Üç gün süreyle kaleme aldığımız yazı serimizin ana başlığı şöyle idi;

 “İSLAM’SIZ BİR DÜNYADA İNSANI KORUYAN BİR DÜZEN KURULABİLİR Mİ?..”

Soru ve yanıt isteyen başlığa verdiğimiz cevap kocaman bir “HİÇ’ti..”

Ve öyle de not düşmüştük..

İslam’sız bir dünyada “ne mümkündür insanı koruyan bir düzen” olabilsin!...

Bu hakikati haykıran da “tarihi gerçeklerimizdir!..”

Milletlerin geçmişte yaşadıklarıdır...

4000 yıl önce İslam inancını getiren Peygamberler silsilesine karşı çıkan tağuti yapılar ve sergilenen mezalimlerdir...

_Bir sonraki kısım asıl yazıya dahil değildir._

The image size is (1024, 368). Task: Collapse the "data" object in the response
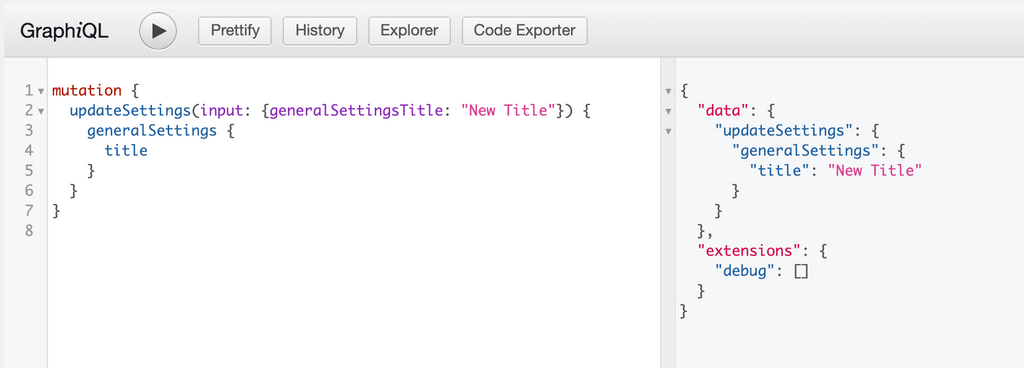[668, 111]
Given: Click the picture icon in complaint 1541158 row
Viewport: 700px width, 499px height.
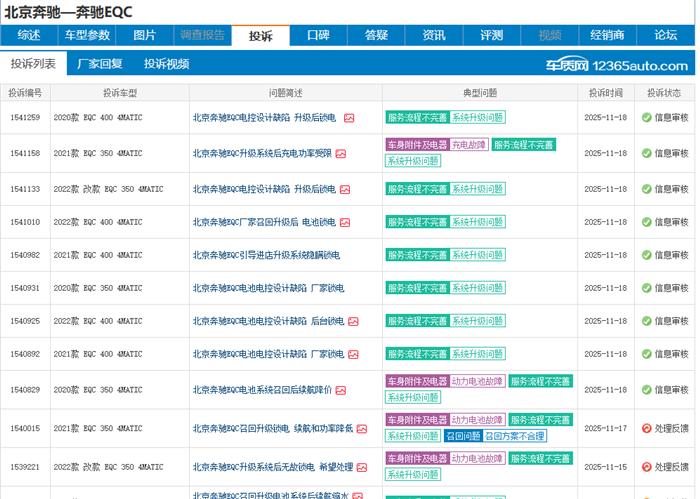Looking at the screenshot, I should 341,154.
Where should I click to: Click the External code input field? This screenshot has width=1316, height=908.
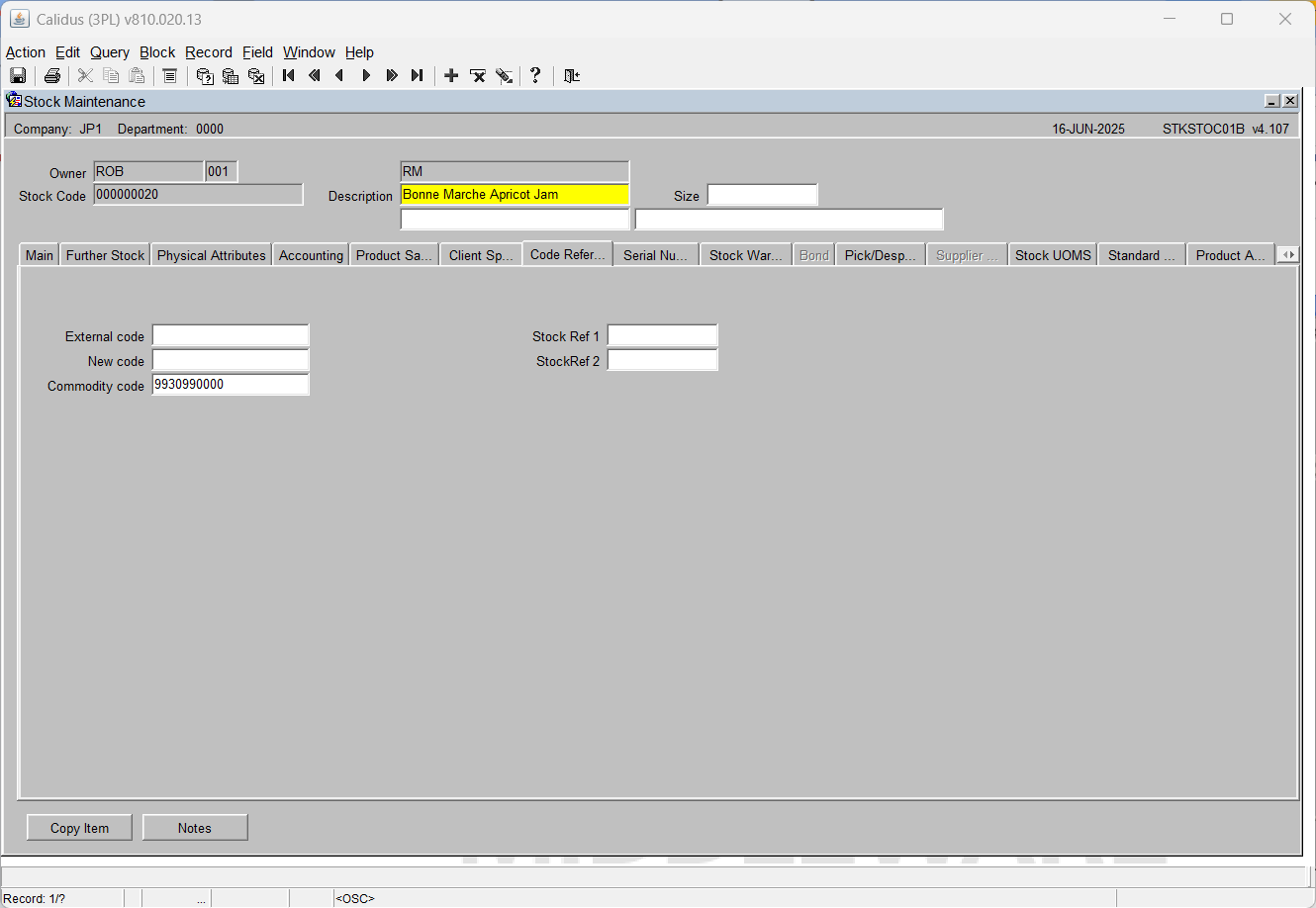(x=231, y=336)
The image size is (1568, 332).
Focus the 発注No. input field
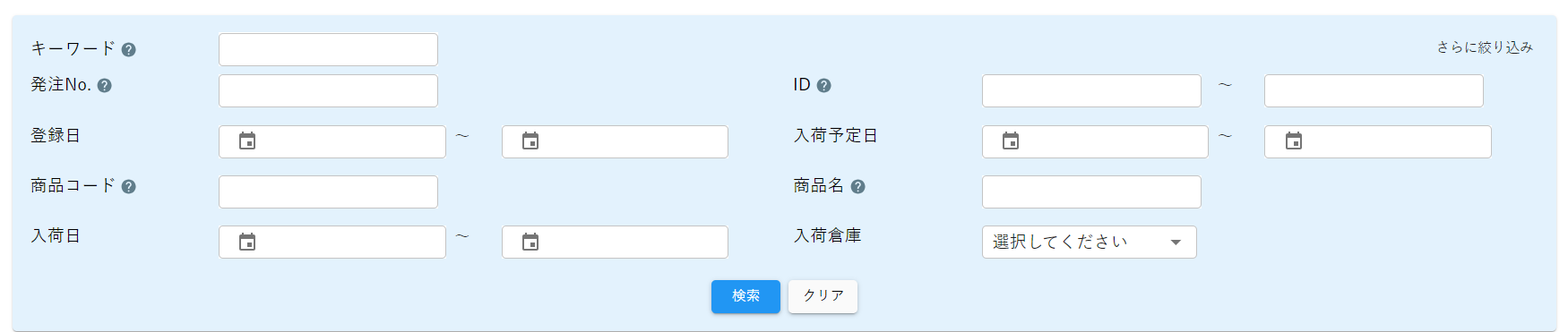(x=328, y=90)
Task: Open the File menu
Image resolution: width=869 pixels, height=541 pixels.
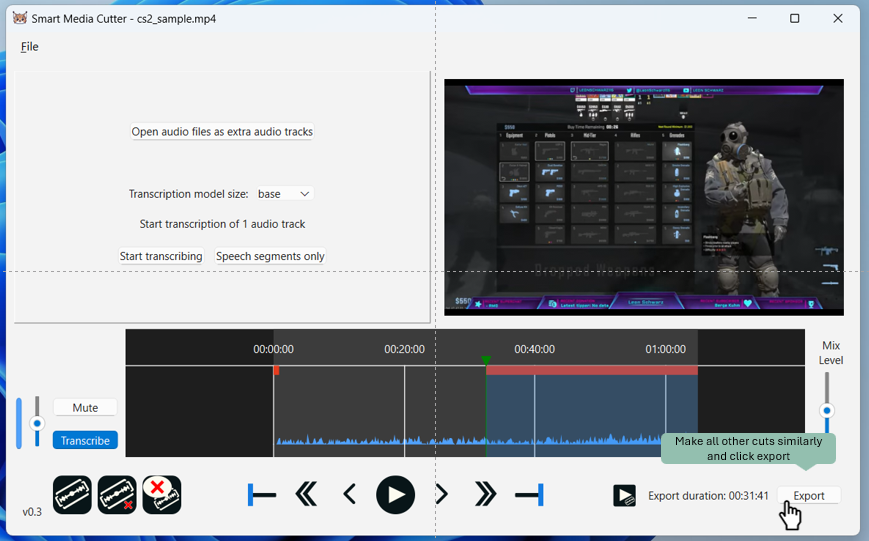Action: coord(30,47)
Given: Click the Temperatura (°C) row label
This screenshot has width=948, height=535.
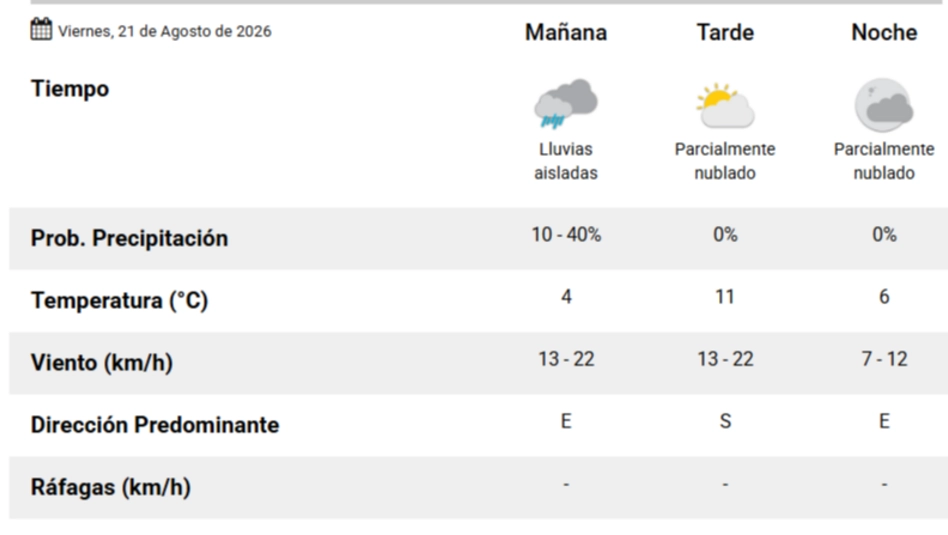Looking at the screenshot, I should tap(120, 300).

İslam dünyasında yaşanan ve yaşatılan tarihi hadiseleri silsileli olarak sıralarsak, karşımıza ne hazindir ki “İslam’sız düzenler” çıkmaktadır...

Milletlerin, devletlerin dinden, imandan uzaklaştırılma gerçeği, büyük bir yıkım ve tahribatlar silsilesi olarak karşımıza çıkıyor...

Ki hal-i alem orta yerde!

***

Tarihin her yönüyle deşifre ettiği bu gerçeği bugün için kullandığımız; “DEVLETLERİN VARLIĞINA SON VEREN UNSURLAR?!” başlığı, “kavram değişikliği” içeriyorsa da, özü itibariyle anlam ve meramı ifadede, değişkenlik yok!..

Nitekim “İslam’sız bir düzen baki” olamayacağı gibi, “Devletleri çökerten ve yok eden ana unsurların başında da “ilahi” hükümleri tanımamak geliyor...

***

 

Zira “Nur” suresinin 63. Ayetinin son bölümü her şeyi açıkça ifade etmektedir..

Şöyle ki...

“Onun emrini çiğneyenler ya başlarına bir bela gelmesinden ya da acıklı bir azaba uğramasından kendilerini korusunlar.”

Bu ayetin yüce gerçeğinden anlaşıldığı gibi;

600 yıllık uzun ömürlü bir Osmanlı devletinin sonunu getiren, az da olsa, peyderpey de olsa İslam dininden, şeriat gerçeğinden uzaklaşma halinin, neticesidir...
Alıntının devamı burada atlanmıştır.